Required work.
Reproduce the lines of the entries below verbatim, starting at the line containing "Apply Now button" and ending at the line containing "tap(410, 54)", both included.

═══ Entries ═══

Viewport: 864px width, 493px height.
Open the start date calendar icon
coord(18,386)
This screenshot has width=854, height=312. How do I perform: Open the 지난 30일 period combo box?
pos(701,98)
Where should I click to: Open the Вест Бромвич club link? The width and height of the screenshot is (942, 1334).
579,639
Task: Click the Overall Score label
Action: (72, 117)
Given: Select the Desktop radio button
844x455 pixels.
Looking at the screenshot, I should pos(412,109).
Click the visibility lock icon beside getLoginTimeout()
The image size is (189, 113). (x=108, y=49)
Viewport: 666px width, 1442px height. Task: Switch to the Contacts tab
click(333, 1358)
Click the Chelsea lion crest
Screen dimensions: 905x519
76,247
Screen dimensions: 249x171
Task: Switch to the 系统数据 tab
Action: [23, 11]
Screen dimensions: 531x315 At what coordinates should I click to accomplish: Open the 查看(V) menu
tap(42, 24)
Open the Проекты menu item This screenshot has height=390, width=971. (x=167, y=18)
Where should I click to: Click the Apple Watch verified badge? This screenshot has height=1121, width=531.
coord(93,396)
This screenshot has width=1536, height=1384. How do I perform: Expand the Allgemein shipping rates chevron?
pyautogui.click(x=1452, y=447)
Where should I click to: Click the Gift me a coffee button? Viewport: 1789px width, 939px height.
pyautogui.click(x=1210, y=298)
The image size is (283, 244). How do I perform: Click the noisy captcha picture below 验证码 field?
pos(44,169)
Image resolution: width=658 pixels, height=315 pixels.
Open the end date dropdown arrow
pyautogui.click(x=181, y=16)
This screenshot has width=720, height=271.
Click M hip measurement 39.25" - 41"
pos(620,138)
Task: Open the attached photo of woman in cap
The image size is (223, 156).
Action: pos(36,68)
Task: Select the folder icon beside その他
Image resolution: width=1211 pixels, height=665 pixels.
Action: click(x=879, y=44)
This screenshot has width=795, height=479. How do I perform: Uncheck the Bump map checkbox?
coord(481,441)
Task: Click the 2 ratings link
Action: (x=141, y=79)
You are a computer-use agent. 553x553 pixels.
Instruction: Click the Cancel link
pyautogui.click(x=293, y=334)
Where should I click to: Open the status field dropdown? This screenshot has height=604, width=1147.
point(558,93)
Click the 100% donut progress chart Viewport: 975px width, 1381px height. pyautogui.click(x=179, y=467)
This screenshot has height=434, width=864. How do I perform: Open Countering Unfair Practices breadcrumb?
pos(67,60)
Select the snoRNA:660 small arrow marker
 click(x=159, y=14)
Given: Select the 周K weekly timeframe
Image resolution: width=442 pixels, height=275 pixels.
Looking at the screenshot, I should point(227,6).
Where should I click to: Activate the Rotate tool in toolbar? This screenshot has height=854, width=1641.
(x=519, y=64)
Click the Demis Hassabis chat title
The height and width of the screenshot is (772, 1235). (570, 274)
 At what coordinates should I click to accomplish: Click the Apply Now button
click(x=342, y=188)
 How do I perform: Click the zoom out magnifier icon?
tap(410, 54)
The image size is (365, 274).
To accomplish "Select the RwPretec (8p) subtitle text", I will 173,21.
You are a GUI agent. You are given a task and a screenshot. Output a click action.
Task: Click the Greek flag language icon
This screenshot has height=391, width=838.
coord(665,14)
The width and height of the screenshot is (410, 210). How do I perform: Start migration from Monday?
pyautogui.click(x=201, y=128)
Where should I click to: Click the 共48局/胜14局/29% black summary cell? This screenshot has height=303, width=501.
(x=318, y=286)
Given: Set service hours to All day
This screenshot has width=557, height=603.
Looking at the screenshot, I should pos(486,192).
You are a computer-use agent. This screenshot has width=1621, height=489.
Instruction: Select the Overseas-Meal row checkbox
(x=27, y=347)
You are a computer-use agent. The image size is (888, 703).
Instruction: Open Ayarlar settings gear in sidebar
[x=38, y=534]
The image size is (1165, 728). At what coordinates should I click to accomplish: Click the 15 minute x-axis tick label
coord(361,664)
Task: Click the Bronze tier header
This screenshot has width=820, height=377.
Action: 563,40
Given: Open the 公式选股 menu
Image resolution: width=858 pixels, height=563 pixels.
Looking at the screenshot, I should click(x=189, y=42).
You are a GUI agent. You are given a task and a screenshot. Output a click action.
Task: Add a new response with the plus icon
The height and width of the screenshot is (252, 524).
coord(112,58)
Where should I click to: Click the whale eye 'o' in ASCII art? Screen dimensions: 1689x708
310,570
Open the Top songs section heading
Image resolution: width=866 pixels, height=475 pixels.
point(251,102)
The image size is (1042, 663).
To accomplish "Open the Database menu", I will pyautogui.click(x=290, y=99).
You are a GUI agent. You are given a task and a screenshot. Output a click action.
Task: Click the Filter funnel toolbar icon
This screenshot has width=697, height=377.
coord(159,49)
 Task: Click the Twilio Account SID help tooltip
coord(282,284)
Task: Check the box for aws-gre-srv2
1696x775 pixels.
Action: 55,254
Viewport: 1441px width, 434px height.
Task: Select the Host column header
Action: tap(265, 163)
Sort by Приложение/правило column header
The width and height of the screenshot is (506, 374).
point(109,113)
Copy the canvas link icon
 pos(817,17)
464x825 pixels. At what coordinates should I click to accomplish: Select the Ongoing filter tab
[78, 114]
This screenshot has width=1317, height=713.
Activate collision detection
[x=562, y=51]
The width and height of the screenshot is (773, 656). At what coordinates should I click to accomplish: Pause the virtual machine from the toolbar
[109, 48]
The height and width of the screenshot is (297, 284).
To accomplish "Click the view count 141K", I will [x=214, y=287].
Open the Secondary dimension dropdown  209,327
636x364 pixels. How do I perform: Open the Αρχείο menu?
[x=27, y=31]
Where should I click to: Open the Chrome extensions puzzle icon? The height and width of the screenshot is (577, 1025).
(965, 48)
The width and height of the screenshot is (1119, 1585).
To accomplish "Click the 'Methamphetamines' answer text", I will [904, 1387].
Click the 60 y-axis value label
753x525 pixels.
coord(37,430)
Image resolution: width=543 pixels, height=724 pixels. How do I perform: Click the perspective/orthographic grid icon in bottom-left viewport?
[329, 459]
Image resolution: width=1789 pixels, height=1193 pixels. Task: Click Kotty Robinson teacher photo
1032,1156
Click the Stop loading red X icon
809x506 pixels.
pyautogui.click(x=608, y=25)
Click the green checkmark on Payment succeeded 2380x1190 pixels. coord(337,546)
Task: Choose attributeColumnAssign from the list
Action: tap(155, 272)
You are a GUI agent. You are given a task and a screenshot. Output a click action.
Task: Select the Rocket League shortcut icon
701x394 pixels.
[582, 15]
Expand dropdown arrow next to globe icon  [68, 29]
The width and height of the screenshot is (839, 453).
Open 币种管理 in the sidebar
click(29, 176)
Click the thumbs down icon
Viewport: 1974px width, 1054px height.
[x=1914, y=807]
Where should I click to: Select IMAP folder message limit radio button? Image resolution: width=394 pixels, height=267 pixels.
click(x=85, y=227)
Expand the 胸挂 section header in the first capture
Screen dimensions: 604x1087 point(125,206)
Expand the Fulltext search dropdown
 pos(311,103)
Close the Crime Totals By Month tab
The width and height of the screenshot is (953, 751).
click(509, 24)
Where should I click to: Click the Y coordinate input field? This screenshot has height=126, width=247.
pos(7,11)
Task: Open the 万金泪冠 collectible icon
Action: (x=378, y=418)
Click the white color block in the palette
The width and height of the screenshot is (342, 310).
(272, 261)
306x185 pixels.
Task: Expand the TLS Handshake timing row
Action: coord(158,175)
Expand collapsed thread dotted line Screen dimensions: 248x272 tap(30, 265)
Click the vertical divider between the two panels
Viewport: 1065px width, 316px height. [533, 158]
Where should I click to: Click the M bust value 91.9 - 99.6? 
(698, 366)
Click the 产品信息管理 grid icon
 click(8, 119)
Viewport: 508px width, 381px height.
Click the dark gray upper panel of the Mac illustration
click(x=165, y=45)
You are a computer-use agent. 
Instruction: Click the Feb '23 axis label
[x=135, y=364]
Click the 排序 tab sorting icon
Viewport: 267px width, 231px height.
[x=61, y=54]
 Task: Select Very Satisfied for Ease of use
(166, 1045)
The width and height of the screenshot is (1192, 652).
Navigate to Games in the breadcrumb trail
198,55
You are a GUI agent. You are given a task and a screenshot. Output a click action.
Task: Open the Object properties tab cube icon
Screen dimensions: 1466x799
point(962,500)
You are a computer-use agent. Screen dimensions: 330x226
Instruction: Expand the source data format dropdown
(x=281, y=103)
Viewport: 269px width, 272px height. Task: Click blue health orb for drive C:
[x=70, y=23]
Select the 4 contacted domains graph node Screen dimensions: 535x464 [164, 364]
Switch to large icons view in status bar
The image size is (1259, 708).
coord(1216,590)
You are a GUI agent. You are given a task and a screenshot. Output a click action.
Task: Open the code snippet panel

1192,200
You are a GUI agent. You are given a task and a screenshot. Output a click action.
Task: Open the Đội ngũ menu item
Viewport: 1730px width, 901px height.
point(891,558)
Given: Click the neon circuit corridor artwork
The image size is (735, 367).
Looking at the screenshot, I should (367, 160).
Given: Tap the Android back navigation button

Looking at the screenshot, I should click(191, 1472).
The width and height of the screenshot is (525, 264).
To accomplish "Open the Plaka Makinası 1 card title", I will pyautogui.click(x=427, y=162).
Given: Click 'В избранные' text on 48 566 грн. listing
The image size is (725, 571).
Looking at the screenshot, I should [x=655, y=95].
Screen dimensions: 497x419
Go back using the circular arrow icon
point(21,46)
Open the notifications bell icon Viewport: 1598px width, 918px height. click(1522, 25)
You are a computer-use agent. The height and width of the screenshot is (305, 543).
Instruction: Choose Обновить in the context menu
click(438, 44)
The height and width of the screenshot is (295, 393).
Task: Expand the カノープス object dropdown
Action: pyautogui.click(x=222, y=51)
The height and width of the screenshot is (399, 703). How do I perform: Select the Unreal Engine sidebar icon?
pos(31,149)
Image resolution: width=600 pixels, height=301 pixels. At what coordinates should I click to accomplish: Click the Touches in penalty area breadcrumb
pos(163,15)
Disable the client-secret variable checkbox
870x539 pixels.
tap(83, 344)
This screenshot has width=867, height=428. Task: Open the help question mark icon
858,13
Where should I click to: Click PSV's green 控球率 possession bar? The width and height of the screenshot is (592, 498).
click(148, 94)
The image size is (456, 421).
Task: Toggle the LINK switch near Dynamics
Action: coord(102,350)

═══

Final result.
 At what coordinates should I click to accomplish: Click the Apply Now button
click(x=342, y=188)
 How do I perform: Click the zoom out magnifier icon?
tap(410, 54)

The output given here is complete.